--- Materials provided Enclosed Below ---

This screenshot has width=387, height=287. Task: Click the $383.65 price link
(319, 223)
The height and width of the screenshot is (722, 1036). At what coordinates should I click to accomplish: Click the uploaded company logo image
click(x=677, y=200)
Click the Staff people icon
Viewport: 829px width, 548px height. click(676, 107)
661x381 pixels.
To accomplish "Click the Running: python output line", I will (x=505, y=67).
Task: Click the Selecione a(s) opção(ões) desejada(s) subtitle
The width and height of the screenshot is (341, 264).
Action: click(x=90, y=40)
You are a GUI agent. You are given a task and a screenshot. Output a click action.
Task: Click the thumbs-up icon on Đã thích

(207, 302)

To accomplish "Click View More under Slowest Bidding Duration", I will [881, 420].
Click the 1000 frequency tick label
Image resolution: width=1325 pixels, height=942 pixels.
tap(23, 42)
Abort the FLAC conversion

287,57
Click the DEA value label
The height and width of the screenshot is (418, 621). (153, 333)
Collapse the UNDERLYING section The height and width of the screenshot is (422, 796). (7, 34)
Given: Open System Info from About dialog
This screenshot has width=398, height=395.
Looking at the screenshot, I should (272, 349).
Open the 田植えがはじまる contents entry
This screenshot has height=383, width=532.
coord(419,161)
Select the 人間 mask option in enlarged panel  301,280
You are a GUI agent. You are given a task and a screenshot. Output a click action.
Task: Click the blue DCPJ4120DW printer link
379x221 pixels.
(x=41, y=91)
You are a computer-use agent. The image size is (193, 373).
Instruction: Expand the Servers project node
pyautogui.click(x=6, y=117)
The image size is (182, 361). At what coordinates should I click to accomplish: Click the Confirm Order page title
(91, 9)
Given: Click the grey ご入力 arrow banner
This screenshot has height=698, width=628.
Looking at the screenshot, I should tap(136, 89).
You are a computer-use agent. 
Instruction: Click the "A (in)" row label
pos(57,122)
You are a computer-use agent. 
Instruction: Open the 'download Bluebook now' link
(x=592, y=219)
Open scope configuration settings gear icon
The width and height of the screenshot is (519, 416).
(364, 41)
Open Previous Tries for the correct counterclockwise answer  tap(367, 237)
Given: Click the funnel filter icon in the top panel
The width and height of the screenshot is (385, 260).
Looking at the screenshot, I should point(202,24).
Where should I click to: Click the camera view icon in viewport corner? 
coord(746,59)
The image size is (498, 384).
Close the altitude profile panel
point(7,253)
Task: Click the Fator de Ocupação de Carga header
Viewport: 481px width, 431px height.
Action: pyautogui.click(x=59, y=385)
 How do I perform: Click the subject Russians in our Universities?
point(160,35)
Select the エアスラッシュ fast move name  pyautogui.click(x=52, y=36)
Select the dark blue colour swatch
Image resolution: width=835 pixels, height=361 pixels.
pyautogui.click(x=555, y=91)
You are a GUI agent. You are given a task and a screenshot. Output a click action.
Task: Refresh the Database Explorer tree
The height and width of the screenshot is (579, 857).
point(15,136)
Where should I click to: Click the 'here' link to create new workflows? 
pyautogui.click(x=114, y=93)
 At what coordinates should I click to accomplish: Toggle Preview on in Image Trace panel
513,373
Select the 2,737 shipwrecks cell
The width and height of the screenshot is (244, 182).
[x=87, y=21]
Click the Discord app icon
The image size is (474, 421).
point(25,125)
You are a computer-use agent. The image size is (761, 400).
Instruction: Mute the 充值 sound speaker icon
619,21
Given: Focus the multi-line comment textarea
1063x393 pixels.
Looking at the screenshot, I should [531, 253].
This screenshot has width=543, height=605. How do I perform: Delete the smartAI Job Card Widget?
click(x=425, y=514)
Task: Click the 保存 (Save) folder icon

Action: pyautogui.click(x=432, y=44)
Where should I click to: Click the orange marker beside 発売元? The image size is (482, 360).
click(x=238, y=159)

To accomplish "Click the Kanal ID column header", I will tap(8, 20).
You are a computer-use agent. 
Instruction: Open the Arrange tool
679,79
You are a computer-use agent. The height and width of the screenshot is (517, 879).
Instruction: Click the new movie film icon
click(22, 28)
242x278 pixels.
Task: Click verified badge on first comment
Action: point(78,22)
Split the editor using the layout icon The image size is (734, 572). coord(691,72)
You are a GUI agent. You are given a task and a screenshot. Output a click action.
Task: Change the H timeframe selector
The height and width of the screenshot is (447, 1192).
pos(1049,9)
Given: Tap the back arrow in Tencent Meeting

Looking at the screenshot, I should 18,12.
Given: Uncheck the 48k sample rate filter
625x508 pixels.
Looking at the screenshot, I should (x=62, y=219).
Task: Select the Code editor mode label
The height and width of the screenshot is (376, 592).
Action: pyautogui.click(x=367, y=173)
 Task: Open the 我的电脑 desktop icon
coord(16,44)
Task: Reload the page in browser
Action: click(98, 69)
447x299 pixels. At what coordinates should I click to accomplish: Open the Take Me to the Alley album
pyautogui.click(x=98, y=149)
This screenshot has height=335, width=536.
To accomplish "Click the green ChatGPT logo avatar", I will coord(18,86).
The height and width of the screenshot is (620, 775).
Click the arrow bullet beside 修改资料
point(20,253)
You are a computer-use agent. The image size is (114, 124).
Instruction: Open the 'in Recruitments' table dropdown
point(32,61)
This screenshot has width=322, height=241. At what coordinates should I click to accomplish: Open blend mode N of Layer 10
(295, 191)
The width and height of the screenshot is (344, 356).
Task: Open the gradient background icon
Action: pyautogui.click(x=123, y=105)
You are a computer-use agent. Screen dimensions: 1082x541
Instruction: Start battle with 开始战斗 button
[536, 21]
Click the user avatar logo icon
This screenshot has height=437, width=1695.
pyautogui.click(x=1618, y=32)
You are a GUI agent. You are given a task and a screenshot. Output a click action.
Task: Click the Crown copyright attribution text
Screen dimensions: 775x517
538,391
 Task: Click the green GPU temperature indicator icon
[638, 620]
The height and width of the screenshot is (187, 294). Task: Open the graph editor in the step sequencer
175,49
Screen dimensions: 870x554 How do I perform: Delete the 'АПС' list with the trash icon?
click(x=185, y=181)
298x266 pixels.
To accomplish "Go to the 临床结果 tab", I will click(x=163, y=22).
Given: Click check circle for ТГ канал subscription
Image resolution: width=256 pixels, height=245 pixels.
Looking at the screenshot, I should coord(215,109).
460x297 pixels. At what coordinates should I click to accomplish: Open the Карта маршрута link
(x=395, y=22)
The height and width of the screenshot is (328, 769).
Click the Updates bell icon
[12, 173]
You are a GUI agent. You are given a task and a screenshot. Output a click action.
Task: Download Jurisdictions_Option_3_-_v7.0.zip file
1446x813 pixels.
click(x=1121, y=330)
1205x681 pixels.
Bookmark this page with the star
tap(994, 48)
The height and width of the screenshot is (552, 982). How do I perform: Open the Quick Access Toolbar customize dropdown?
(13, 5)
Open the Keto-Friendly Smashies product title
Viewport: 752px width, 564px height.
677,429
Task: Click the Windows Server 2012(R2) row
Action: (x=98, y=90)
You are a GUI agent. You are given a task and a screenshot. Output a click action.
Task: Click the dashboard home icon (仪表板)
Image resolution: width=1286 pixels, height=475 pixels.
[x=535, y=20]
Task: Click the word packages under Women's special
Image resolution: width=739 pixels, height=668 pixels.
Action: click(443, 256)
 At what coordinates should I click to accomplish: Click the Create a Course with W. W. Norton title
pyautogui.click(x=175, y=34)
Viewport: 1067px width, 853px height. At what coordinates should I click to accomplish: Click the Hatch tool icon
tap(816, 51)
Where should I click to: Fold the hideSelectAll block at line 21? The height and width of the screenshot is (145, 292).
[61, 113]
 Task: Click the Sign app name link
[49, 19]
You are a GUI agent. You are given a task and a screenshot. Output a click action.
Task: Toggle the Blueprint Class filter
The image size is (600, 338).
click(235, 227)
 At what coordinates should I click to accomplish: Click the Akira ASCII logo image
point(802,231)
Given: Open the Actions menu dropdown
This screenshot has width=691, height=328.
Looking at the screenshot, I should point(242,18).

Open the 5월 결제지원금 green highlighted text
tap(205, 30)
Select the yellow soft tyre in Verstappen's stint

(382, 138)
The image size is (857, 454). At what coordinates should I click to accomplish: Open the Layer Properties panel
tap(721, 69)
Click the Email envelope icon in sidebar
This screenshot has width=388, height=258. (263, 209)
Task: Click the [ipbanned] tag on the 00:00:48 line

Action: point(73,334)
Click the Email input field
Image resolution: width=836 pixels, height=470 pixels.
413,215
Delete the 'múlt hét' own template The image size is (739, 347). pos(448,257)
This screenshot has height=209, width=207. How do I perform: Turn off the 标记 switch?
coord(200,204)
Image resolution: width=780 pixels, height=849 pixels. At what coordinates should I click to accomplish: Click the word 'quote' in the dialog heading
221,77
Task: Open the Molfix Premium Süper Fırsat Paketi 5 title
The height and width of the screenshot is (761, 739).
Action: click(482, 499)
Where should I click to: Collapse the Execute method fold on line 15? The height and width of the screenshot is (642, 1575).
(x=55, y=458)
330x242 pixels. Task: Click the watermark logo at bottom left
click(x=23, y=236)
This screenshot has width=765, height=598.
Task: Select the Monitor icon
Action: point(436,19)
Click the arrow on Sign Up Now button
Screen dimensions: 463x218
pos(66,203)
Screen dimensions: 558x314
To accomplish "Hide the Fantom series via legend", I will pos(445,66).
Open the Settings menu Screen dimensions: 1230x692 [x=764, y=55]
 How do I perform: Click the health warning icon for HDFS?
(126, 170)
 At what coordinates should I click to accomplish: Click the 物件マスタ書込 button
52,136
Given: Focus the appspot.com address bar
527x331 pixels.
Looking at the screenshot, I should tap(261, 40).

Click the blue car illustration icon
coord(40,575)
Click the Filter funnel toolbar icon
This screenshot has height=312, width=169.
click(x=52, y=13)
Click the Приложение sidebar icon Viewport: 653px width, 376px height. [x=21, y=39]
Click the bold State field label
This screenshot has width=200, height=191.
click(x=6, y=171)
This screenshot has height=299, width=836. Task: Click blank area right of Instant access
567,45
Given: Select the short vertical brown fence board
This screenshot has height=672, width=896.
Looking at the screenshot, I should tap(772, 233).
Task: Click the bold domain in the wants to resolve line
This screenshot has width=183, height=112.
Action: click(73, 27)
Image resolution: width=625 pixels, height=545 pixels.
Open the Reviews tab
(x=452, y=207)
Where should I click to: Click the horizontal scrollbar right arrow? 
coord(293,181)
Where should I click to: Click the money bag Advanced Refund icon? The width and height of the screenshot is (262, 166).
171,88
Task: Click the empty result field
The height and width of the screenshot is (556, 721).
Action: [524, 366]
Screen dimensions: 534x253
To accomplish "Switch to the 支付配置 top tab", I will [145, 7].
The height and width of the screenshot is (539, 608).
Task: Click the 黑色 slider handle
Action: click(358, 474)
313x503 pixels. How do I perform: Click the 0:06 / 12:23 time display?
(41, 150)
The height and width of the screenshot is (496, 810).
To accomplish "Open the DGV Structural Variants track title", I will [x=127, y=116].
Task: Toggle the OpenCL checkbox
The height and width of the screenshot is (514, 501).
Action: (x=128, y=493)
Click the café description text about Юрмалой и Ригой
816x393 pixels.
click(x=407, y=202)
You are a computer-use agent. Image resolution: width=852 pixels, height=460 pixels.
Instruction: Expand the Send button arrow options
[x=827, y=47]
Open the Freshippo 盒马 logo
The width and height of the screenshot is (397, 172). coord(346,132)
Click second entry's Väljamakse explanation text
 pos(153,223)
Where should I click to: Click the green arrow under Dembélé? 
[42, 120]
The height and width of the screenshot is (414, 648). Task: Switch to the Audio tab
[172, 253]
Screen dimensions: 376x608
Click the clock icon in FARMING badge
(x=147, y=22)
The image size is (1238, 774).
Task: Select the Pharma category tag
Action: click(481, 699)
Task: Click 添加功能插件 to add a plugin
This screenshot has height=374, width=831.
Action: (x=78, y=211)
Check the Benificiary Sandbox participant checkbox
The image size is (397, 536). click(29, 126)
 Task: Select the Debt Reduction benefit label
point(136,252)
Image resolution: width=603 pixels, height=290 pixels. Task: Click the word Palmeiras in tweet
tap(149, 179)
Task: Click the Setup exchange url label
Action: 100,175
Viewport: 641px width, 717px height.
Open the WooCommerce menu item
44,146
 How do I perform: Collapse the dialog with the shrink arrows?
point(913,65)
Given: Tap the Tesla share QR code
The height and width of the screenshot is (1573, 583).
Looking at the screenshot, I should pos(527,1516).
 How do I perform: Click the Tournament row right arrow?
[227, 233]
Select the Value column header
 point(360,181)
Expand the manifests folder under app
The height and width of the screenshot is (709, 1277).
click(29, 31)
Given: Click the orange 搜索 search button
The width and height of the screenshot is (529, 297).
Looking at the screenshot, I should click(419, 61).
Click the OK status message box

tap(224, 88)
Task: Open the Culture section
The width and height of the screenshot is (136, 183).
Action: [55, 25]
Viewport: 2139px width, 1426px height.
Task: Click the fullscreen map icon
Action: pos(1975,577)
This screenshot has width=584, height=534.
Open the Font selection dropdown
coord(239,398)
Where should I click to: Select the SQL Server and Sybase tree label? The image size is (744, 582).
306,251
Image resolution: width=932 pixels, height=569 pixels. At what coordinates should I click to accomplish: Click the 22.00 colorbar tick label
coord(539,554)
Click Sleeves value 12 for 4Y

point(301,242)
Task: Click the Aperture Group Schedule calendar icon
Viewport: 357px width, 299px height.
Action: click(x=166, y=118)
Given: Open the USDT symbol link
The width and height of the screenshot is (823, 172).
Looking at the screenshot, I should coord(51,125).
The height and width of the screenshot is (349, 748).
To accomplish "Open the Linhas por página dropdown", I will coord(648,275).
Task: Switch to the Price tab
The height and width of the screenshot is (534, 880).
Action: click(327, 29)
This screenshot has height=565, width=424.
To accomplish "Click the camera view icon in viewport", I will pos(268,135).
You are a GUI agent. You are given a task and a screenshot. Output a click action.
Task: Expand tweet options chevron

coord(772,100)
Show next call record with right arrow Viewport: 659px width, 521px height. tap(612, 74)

--- End of Enclosed Materials provided ---

■ Exercise directions:
Copy the records above exactly, beginning at the line that contains "Where should I click to: Click the orange" and stopping after the line that contains "You are a computer-use agent. The height".

■ Answer for this exercise:
Where should I click to: Click the orange marker beside 発売元? The image size is (482, 360).
click(x=238, y=159)

To accomplish "Click the Kanal ID column header", I will tap(8, 20).
You are a computer-use agent. 
Instruction: Open the Arrange tool
679,79
You are a computer-use agent. The height and width of the screenshot is (517, 879).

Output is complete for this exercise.